The most temperature-sensitive parts of most photometric instruments are the filters, the detector, and the electronics. The likely temperature coefficients are of similar orders of magnitude: generally several tenths of a percent per degree. As temperatures usually vary by several degrees during a run, temperature effects are likely to exceed 0.01 magnitude.

Although the ESO Archive standard is to record temperatures in kelvins, this is often inconvenient. Temperature data may be recorded in Fahrenheit or Celsius, or in some scale with perfectly arbitrary units, such as the output of some uncalibrated thermistor sensor. Although Celsius or Kelvin degrees are a useful basis for judging whether the actual size of an apparent temperature coefficient is reasonable, the reduction program simply needs an independent variable to work with. Therefore, if the temperatures are not in kelvins, the appropriate units should be provided in the table file (if temperatures are in a column), or as a comment.
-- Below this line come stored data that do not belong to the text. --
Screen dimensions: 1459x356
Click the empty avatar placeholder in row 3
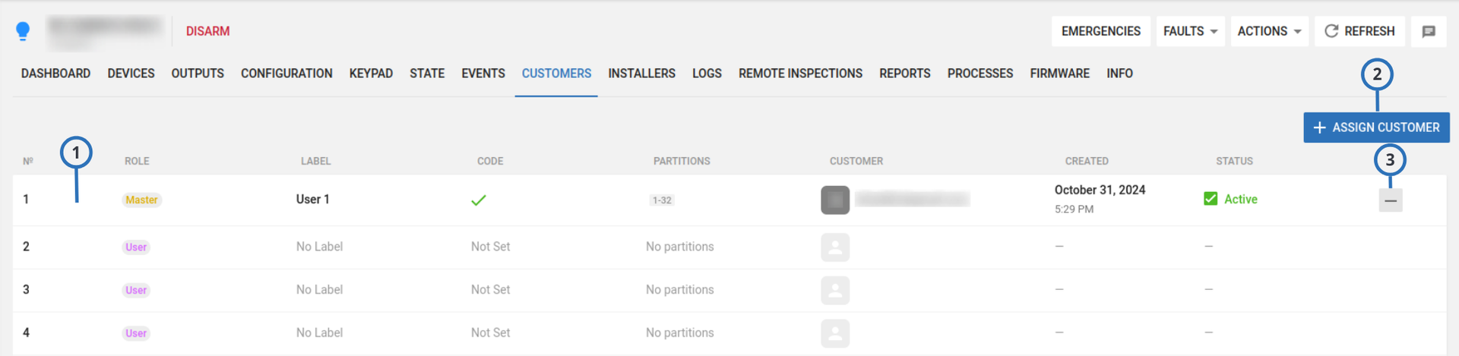tap(834, 291)
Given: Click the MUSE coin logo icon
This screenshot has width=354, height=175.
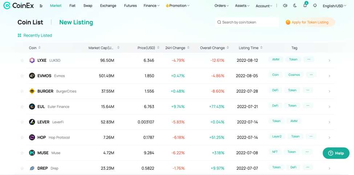Looking at the screenshot, I should (x=32, y=153).
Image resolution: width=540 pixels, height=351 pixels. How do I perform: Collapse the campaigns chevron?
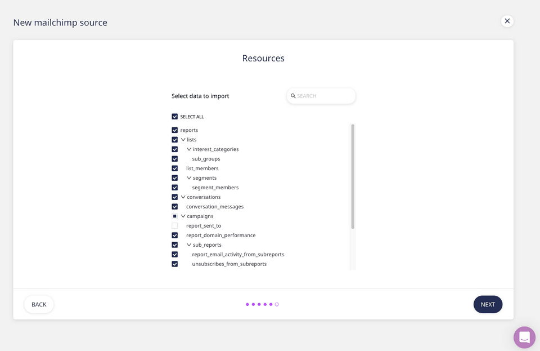point(183,216)
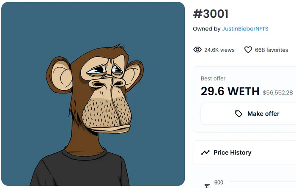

The temperatures of filters and detectors were discussed in previous sections dealing with instrumental parameters. If they are regulated, such data should be stored in Real*4 descriptors in the instrumental ``.tbl'' files (see above). If they are measured, they should be in data columns with the labels FILTTEMP and/or DETTEMP.

If temperatures are measured only occasionally, and not with every observation, the values should still be recorded in columns of the data table file. In this case, the temperature measurements are essentially asynchronous with the photometric measurements; then the OBJECT column should contain the word FILTTEMP or DETTEMP, as appropriate, and the temperature columns will contain the ``undefined'' value for actual observations.

For example, in the ESO Archive logfiles, DOME TEMP is recorded every 15 minutes. This should be used for FILTTEMP if the filters are at ambient temperature, and for DETTEMP for an uncooled detector.

If filter and detector temperatures are otherwise regulated or recorded, it may still be useful to record DOMETEMP in the data file as a Real*4 column. The times and temperatures can be stripped out of the logfiles and stored in the observational-data files.

Relative humidity is treated exactly the same way. The column label is RELHUM, and this should be put in the OBJECT column for sporadic readings.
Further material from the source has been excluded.